Passage:
——

United States District Court, District of Utah
Sep 22, 2021
4:21-cv-00044-DN-PK (D. Utah Sep. 22, 2021)

Opinion

4:21-cv-00044-DN-PK

09-22-2021

CARTER MILLER, Plaintiff, v. IRON COUNTY SCHOOL DISTRICT, Defendant.


MEMORANDUM DECISION AND ORDER DENYING IN PART AND GRANTING IN PART MOTION TO DISMISS

David Nuffer, United States District Judge

District Judge David Nuffer Magistrate Judge Paul Kohler Plaintiff Carter Miller (“Miller”) filed a complaint alleging claims under 42 U.S.C. § 1983 for violation of his Due Process rights and a claim for breach of contract against Defendant Iron County School District (“ICSD”). Miller alleges that he had a protectable property interest and an enforceable career status employment contract with Parowan High School. Miller alleges that ICSD deprived him of his property interest and breached the contract when it refused to renew his contract without following established procedures for career status employees and without providing cause for the nonrenewal. Miller also alleges that ICSD violated his protectable liberty interest in his good name and reputation when an ICSD representative made disparaging comments about him to his colleagues and community members. ICSD seeks dismissal of Miller's Complaint under Fed.R.Civ.P. 12(b)(6) for failure to state a claim on which relief may be granted.

——

[Word and element locating data]
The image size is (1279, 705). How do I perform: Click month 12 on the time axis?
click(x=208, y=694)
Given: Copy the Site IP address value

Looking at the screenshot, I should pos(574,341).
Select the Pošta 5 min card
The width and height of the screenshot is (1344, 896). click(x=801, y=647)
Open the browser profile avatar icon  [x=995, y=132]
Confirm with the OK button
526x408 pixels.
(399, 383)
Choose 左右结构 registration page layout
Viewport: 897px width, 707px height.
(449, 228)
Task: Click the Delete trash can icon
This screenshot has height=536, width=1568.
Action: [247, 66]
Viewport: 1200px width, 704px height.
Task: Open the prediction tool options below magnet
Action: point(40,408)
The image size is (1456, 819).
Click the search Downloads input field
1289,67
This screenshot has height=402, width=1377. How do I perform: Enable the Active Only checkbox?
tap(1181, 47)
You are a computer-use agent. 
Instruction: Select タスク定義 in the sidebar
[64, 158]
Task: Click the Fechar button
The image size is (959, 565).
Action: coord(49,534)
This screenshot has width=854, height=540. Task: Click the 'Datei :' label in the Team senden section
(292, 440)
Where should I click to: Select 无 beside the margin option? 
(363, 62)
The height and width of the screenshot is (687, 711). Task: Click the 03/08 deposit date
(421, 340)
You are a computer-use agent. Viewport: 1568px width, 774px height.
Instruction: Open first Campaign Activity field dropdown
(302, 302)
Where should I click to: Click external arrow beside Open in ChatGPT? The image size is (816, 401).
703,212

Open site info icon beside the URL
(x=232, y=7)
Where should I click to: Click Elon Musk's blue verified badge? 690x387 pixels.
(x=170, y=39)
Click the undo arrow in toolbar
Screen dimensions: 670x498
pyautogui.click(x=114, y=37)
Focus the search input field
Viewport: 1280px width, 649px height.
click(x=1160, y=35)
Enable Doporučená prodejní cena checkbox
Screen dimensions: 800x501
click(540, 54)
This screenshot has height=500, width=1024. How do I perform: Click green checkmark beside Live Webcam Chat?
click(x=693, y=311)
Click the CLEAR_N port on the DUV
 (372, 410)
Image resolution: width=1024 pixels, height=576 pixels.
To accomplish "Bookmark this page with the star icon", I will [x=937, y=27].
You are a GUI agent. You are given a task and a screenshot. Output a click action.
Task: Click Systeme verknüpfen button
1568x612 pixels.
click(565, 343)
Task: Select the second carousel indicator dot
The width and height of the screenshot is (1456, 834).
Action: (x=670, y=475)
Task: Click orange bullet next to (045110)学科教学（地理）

——

Work to do:
According to the court opinion, what did ICSD do that Miller says deprived him of his property interest and breached his contract? Answer in one to three sentences.

Correct result:
Miller alleges that ICSD refused to renew his contract without following the established procedures for career status employees. He also alleges that it gave no cause for the nonrenewal.